前言:决策者真正担心的,不只是授权费
在数据库国产化替代的决策会上,最容易被拿出来反复比较的,往往是软件授权费。报价单摊开来,甚至可以把每个 CPU 核心的单价算到很细。但真正让 CTO、CIO 犹豫的,通常不是这张表,而是水面下那座更大的冰山:迁移实施成本。
'买数据库容易,迁数据库难。'这句话听起来像吐槽,实际却是很多项目的共同感受。
- 人力成本:要投入多少高级 DBA 和开发人员?几百万行代码要改多少?遇到不兼容语法,是局部修补还是重做一段逻辑?
- 时间成本:业务能停多久?割接窗口够不够?回滚方案是否能在可接受时间内完成?
- 风险成本:数据会不会丢、会不会错、上线后性能会不会掉下来?一旦出问题,能不能迅速、无损地切回去?
如果还停留在'mysqldump 导出 + 脚本清洗 + 祈祷导入别炸'的手工模式,隐性成本往往会远超授权费用,甚至高出几十倍。更现实的做法,是把迁移当成一条工程流水线来设计:自动化、可观测、可回退。

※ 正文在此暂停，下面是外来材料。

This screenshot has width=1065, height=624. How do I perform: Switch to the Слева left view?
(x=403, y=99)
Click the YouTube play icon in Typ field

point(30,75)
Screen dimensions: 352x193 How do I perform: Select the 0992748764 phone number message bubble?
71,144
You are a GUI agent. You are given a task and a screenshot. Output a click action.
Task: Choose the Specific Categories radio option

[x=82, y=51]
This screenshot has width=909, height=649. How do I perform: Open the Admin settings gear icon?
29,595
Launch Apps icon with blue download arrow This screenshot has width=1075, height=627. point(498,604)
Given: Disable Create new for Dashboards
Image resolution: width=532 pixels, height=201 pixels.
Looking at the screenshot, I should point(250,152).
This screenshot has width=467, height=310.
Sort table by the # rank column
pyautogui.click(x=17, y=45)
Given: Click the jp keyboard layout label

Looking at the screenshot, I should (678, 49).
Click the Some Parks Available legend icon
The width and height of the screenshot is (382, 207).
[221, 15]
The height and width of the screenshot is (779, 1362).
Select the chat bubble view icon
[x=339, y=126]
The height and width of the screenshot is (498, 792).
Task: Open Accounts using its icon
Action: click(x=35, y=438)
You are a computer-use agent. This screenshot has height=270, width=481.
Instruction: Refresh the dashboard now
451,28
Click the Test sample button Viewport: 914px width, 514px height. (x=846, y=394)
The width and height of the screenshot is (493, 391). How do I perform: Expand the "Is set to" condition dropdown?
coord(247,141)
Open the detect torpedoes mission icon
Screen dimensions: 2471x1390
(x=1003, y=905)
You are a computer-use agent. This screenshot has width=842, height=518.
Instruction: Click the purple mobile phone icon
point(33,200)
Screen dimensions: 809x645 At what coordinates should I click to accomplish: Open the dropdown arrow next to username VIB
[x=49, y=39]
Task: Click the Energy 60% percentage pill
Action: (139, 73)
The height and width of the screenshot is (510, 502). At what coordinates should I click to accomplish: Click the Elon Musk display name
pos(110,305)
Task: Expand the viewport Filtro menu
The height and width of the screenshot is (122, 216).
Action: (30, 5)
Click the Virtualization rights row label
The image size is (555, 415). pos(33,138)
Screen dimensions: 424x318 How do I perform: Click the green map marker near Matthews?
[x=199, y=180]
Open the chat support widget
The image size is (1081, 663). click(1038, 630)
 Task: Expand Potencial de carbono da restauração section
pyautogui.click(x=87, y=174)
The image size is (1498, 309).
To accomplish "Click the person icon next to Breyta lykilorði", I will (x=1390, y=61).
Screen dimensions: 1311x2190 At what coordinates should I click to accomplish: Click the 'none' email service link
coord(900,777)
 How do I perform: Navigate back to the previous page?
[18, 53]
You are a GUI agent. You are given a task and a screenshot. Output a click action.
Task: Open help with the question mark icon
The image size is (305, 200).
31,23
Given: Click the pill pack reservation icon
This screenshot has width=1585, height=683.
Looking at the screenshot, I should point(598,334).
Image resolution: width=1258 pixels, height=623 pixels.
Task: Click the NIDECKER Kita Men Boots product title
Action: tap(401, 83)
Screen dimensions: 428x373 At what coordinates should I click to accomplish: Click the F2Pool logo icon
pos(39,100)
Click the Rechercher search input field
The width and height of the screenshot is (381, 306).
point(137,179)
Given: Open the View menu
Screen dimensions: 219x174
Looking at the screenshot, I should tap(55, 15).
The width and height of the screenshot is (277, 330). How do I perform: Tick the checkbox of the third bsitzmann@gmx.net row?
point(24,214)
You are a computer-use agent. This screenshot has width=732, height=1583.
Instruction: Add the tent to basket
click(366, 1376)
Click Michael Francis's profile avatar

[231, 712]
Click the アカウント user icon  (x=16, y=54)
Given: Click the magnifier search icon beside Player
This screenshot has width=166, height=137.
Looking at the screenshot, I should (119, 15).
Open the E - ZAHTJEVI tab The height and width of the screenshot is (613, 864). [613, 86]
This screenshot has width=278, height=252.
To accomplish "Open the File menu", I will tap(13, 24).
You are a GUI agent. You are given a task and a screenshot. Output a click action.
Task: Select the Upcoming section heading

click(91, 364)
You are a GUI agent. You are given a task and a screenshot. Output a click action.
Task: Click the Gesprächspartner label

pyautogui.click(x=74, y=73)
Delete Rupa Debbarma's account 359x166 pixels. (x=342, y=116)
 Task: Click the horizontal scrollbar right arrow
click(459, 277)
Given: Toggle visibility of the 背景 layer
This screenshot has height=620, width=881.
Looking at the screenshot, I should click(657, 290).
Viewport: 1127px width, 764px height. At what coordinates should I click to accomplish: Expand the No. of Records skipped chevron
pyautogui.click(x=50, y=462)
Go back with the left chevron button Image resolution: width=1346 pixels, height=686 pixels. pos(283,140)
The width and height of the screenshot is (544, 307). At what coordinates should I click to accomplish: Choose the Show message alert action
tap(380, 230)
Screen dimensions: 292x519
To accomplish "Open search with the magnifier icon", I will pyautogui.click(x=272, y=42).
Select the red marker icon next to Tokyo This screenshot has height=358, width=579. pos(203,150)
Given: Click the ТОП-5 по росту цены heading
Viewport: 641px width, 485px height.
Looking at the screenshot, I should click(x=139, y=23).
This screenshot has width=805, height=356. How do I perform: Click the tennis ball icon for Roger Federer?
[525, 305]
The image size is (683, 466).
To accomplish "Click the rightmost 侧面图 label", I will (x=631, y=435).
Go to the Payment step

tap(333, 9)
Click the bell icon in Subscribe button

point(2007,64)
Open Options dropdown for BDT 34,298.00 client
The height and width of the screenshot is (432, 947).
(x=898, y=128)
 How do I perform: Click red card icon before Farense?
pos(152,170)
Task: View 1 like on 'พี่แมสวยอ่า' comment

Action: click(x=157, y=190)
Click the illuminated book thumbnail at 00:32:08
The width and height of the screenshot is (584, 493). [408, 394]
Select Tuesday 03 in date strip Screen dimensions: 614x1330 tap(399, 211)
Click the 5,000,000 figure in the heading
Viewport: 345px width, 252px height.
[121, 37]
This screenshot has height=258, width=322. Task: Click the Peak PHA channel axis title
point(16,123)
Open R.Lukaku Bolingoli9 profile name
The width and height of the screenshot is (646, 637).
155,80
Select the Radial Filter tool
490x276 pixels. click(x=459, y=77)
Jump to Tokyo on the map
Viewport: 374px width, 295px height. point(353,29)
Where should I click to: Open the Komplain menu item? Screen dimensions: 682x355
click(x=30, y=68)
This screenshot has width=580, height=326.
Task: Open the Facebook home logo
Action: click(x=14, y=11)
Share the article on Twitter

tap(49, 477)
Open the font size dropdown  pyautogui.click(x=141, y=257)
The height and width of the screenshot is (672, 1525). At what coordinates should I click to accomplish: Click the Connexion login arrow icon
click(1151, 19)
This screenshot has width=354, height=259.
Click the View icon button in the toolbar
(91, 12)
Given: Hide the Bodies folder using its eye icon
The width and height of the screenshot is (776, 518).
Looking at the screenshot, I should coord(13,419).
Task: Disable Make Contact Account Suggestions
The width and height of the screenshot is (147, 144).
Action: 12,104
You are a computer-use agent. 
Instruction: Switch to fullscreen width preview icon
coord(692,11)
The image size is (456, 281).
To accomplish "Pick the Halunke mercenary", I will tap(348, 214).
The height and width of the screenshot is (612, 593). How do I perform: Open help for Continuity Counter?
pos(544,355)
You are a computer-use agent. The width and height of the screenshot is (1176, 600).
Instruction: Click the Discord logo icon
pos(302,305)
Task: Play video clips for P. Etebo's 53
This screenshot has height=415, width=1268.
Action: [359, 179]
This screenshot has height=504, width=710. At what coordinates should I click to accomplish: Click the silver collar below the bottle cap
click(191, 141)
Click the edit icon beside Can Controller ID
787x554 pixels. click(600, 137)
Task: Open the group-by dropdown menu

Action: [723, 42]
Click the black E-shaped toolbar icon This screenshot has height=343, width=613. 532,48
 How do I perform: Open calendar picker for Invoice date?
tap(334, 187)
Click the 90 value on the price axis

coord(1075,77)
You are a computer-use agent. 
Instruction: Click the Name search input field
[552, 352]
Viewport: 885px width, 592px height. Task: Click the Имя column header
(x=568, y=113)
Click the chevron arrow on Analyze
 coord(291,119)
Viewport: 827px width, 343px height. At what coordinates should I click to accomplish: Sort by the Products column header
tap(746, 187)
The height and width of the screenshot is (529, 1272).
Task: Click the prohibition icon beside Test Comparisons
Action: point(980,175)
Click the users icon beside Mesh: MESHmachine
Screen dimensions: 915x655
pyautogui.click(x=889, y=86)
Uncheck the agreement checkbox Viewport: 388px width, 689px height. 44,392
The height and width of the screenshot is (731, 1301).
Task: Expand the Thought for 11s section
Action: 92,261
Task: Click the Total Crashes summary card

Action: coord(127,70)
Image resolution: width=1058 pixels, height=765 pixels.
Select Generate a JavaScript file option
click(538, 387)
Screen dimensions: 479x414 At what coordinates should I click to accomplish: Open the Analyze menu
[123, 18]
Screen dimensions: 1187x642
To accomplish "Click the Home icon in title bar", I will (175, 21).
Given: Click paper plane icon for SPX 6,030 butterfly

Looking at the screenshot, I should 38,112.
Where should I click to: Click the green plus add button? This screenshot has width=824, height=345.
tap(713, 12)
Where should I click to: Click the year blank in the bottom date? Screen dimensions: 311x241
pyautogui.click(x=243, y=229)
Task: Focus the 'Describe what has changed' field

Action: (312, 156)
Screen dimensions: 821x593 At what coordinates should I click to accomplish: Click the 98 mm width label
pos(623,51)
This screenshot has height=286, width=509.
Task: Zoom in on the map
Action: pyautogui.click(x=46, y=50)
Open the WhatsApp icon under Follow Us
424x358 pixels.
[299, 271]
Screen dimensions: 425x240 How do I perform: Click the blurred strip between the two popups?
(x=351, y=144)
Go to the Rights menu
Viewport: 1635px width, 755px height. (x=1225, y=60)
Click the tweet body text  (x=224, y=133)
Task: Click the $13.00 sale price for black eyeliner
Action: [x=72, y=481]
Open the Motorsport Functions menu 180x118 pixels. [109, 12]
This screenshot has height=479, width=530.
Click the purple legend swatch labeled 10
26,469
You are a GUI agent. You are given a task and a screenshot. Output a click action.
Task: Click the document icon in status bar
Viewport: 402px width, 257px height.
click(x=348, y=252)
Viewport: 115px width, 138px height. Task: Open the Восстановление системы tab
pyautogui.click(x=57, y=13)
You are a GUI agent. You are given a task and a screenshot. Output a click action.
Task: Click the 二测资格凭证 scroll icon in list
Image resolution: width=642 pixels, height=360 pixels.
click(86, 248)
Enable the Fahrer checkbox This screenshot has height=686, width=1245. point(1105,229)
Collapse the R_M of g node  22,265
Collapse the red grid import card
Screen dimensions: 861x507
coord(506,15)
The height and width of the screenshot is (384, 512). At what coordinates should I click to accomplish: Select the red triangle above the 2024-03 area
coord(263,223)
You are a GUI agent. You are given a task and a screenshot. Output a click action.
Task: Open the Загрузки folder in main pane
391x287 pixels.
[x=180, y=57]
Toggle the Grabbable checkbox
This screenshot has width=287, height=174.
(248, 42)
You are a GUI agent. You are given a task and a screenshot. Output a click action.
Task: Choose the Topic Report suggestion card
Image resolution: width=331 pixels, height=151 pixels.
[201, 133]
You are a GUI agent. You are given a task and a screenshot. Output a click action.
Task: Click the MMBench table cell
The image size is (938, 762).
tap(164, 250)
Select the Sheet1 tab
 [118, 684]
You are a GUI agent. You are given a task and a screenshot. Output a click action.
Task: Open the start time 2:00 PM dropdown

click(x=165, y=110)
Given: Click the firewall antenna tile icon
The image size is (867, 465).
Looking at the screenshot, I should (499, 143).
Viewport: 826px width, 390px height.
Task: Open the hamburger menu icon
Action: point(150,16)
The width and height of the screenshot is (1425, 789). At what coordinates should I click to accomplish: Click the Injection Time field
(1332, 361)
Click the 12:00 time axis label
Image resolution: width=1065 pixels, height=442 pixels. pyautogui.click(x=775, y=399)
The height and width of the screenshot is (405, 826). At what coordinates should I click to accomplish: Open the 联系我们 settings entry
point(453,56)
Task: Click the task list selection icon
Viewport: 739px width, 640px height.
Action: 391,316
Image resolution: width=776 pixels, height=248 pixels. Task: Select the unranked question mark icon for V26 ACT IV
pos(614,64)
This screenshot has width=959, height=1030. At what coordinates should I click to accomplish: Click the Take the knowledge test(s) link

金仓提供的 KDTS 和 KFS,正是为这件事准备的两把工具。前者负责结构和全量迁移,后者负责增量同步与切换保障。它们真正改变的,不只是'搬得快不快',而是把迁移从高风险手工活,变成一套可以复用、可以验收的标准化流程。
一、TCO 全景账本:隐性成本都藏在哪儿
把'传统手工迁移'和'工具链迁移'放到同一张账本里,成本差异会清楚很多。
成本结构对比

从项目经验看,真正拉开差距的,通常不是数据导入那一刻,而是迁移前后的大量隐形工作:对象兼容性处理、脚本清洗、失败重试、回滚预案、验证对账、上线后的问题定位。这些工作如果靠人工硬扛,成本会持续放大。
效率数据实测
在 PoC 或迁移演练中,建议统一口径对比手工方案和工具链方案的人力投入、停机窗口、回滚能力与一致性校验成本。下面这类图更适合用来讨论方法论,具体数值仍应以项目实测为准:

二、迁移主力军:KDTS 自动化迁移
KDTS 是金仓的数据库迁移工具,面向异构迁移场景,核心思路是用'智能翻译 + 并行调度'把对象转换和数据迁移工程化、流水线化。它的目标很明确:尽量用一次配置、一轮评估,把源端和目标端的差异前置暴露出来,同时把迁移过程做得更可控。
核心能力:智能映射与兼容处理
异构迁移里最费时间的,往往不是导出和导入,而是源端与目标端在类型、语法、对象依赖上的差异。KDTS 的价值就在于尽量把这些差异提前暴露,并通过迁移报告把问题摆到台面上。